◆ Goal of the exercise ◆
All of the data below should be output exactly as given.

··· Records for this exercise

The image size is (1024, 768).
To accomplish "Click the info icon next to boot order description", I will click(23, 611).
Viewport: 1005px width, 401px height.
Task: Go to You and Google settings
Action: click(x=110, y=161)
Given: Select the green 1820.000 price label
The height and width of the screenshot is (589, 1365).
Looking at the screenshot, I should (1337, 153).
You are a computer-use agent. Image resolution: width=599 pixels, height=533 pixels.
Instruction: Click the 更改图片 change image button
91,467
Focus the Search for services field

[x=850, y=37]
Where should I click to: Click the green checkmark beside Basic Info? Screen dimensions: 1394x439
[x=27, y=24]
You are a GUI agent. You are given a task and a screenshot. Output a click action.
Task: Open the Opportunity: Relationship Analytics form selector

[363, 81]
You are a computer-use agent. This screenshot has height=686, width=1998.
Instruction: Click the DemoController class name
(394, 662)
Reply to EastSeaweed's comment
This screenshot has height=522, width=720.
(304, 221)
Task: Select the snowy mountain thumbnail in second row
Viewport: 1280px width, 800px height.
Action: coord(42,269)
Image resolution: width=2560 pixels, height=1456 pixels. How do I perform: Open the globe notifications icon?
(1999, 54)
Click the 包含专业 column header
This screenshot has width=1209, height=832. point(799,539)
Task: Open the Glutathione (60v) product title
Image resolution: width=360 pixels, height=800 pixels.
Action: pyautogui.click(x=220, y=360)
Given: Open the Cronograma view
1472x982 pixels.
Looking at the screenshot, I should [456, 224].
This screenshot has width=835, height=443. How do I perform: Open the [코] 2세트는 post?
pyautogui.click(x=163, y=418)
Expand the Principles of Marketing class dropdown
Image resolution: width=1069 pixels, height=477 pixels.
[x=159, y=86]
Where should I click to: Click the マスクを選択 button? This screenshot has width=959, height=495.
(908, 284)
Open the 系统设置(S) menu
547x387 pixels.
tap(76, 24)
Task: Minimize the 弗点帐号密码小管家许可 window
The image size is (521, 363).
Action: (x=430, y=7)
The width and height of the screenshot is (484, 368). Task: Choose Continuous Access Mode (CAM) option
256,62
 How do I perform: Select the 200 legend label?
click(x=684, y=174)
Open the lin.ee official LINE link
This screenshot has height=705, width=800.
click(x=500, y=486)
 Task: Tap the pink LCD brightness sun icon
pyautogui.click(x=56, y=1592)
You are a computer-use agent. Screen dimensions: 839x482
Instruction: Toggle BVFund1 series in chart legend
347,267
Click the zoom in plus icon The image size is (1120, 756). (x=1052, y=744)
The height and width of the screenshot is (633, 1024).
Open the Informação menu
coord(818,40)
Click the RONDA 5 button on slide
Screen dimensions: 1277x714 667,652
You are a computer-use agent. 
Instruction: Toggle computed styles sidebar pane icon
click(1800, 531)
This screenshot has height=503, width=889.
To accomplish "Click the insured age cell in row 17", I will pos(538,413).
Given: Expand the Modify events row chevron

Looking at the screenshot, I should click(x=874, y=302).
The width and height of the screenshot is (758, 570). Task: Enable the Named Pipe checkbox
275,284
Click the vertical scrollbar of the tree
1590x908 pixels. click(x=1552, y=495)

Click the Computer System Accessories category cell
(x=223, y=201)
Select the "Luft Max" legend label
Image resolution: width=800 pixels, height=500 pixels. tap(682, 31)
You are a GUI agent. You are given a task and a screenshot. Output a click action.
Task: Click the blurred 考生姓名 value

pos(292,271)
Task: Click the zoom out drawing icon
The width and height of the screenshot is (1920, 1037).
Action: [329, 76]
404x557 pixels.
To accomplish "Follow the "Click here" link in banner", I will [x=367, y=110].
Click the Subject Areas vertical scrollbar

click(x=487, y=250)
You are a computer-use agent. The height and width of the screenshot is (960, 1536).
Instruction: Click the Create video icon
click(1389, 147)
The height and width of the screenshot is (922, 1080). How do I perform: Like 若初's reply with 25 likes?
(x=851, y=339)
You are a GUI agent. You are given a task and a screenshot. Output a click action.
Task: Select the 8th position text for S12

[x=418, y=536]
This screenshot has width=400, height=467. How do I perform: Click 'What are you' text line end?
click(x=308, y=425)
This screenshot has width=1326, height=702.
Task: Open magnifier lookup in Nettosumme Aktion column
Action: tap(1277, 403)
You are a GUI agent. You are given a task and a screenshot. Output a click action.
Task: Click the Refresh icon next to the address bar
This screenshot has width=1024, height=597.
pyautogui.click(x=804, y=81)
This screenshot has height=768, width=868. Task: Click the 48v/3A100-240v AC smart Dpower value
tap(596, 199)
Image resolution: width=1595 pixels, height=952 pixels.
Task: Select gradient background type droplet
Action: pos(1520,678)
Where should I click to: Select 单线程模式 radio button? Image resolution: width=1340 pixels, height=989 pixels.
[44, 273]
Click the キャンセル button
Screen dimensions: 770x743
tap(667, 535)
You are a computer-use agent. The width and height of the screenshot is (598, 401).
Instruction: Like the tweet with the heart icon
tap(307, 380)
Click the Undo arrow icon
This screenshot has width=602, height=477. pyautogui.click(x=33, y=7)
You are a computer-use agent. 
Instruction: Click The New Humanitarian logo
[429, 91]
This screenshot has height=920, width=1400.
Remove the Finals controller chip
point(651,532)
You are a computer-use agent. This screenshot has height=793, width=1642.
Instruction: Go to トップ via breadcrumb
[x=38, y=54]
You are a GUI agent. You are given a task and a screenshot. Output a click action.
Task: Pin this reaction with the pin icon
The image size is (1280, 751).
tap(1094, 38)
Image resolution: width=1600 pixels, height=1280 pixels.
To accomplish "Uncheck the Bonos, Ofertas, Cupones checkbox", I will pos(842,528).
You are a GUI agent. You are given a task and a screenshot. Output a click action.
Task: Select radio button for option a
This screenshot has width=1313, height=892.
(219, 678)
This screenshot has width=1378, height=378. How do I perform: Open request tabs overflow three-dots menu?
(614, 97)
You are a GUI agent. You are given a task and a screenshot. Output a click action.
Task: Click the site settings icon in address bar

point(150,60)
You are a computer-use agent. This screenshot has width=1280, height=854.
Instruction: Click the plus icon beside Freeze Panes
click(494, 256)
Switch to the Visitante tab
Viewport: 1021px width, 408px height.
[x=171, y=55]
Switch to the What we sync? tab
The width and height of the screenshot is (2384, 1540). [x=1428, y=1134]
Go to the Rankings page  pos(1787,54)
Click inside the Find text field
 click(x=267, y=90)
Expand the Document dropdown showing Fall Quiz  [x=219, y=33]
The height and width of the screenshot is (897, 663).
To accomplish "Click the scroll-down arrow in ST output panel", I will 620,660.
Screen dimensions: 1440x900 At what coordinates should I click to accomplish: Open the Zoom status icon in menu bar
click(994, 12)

······

◆ Problem solution ◆
The image size is (1024, 768).
To accomplish "Click the info icon next to boot order description", I will click(23, 611).
Viewport: 1005px width, 401px height.
Task: Go to You and Google settings
Action: click(x=110, y=161)
Given: Select the green 1820.000 price label
The height and width of the screenshot is (589, 1365).
Looking at the screenshot, I should (1337, 153).
You are a computer-use agent. Image resolution: width=599 pixels, height=533 pixels.
Instruction: Click the 更改图片 change image button
91,467
Focus the Search for services field

[x=850, y=37]
Where should I click to: Click the green checkmark beside Basic Info? Screen dimensions: 1394x439
[x=27, y=24]
You are a GUI agent. You are given a task and a screenshot. Output a click action.
Task: Open the Opportunity: Relationship Analytics form selector

[363, 81]
You are a computer-use agent. This screenshot has height=686, width=1998.
Instruction: Click the DemoController class name
(394, 662)
Reply to EastSeaweed's comment
This screenshot has height=522, width=720.
(304, 221)
Task: Select the snowy mountain thumbnail in second row
Viewport: 1280px width, 800px height.
Action: coord(42,269)
Image resolution: width=2560 pixels, height=1456 pixels. How do I perform: Open the globe notifications icon?
(1999, 54)
Click the 包含专业 column header
This screenshot has width=1209, height=832. point(799,539)
Task: Open the Glutathione (60v) product title
Image resolution: width=360 pixels, height=800 pixels.
Action: pyautogui.click(x=220, y=360)
Given: Open the Cronograma view
1472x982 pixels.
Looking at the screenshot, I should [456, 224].
This screenshot has width=835, height=443. How do I perform: Open the [코] 2세트는 post?
pyautogui.click(x=163, y=418)
Expand the Principles of Marketing class dropdown
Image resolution: width=1069 pixels, height=477 pixels.
[x=159, y=86]
Where should I click to: Click the マスクを選択 button? This screenshot has width=959, height=495.
(908, 284)
Open the 系统设置(S) menu
547x387 pixels.
tap(76, 24)
Task: Minimize the 弗点帐号密码小管家许可 window
The image size is (521, 363).
Action: (x=430, y=7)
The width and height of the screenshot is (484, 368). Task: Choose Continuous Access Mode (CAM) option
256,62
 How do I perform: Select the 200 legend label?
click(x=684, y=174)
Open the lin.ee official LINE link
This screenshot has height=705, width=800.
click(x=500, y=486)
 Task: Tap the pink LCD brightness sun icon
pyautogui.click(x=56, y=1592)
You are a computer-use agent. Screen dimensions: 839x482
Instruction: Toggle BVFund1 series in chart legend
347,267
Click the zoom in plus icon The image size is (1120, 756). (x=1052, y=744)
The height and width of the screenshot is (633, 1024).
Open the Informação menu
coord(818,40)
Click the RONDA 5 button on slide
Screen dimensions: 1277x714 667,652
You are a computer-use agent. 
Instruction: Toggle computed styles sidebar pane icon
click(1800, 531)
This screenshot has height=503, width=889.
To accomplish "Click the insured age cell in row 17", I will pos(538,413).
Given: Expand the Modify events row chevron

Looking at the screenshot, I should click(x=874, y=302).
The width and height of the screenshot is (758, 570). Task: Enable the Named Pipe checkbox
275,284
Click the vertical scrollbar of the tree
1590x908 pixels. click(x=1552, y=495)

Click the Computer System Accessories category cell
(x=223, y=201)
Select the "Luft Max" legend label
Image resolution: width=800 pixels, height=500 pixels. tap(682, 31)
You are a GUI agent. You are given a task and a screenshot. Output a click action.
Task: Click the blurred 考生姓名 value

pos(292,271)
Task: Click the zoom out drawing icon
The width and height of the screenshot is (1920, 1037).
Action: [329, 76]
404x557 pixels.
To accomplish "Follow the "Click here" link in banner", I will [x=367, y=110].
Click the Subject Areas vertical scrollbar

click(x=487, y=250)
You are a computer-use agent. The height and width of the screenshot is (960, 1536).
Instruction: Click the Create video icon
click(1389, 147)
The height and width of the screenshot is (922, 1080). How do I perform: Like 若初's reply with 25 likes?
(x=851, y=339)
You are a GUI agent. You are given a task and a screenshot. Output a click action.
Task: Select the 8th position text for S12

[x=418, y=536]
This screenshot has width=400, height=467. How do I perform: Click 'What are you' text line end?
click(x=308, y=425)
This screenshot has width=1326, height=702.
Task: Open magnifier lookup in Nettosumme Aktion column
Action: tap(1277, 403)
You are a GUI agent. You are given a task and a screenshot. Output a click action.
Task: Click the Refresh icon next to the address bar
This screenshot has width=1024, height=597.
pyautogui.click(x=804, y=81)
This screenshot has height=768, width=868. Task: Click the 48v/3A100-240v AC smart Dpower value
tap(596, 199)
Image resolution: width=1595 pixels, height=952 pixels.
Task: Select gradient background type droplet
Action: pos(1520,678)
Where should I click to: Select 单线程模式 radio button? Image resolution: width=1340 pixels, height=989 pixels.
[44, 273]
Click the キャンセル button
Screen dimensions: 770x743
tap(667, 535)
You are a computer-use agent. The width and height of the screenshot is (598, 401).
Instruction: Like the tweet with the heart icon
tap(307, 380)
Click the Undo arrow icon
This screenshot has width=602, height=477. pyautogui.click(x=33, y=7)
You are a computer-use agent. 
Instruction: Click The New Humanitarian logo
[429, 91]
This screenshot has height=920, width=1400.
Remove the Finals controller chip
point(651,532)
You are a computer-use agent. This screenshot has height=793, width=1642.
Instruction: Go to トップ via breadcrumb
[x=38, y=54]
You are a GUI agent. You are given a task and a screenshot. Output a click action.
Task: Pin this reaction with the pin icon
The image size is (1280, 751).
tap(1094, 38)
Image resolution: width=1600 pixels, height=1280 pixels.
To accomplish "Uncheck the Bonos, Ofertas, Cupones checkbox", I will pos(842,528).
You are a GUI agent. You are given a task and a screenshot. Output a click action.
Task: Select radio button for option a
This screenshot has width=1313, height=892.
(219, 678)
This screenshot has width=1378, height=378. How do I perform: Open request tabs overflow three-dots menu?
(614, 97)
You are a GUI agent. You are given a task and a screenshot. Output a click action.
Task: Click the site settings icon in address bar

point(150,60)
You are a computer-use agent. This screenshot has width=1280, height=854.
Instruction: Click the plus icon beside Freeze Panes
click(494, 256)
Switch to the Visitante tab
Viewport: 1021px width, 408px height.
[x=171, y=55]
Switch to the What we sync? tab
The width and height of the screenshot is (2384, 1540). [x=1428, y=1134]
Go to the Rankings page  pos(1787,54)
Click inside the Find text field
 click(x=267, y=90)
Expand the Document dropdown showing Fall Quiz  [x=219, y=33]
The height and width of the screenshot is (897, 663).
To accomplish "Click the scroll-down arrow in ST output panel", I will 620,660.
Screen dimensions: 1440x900 At what coordinates should I click to accomplish: Open the Zoom status icon in menu bar
click(994, 12)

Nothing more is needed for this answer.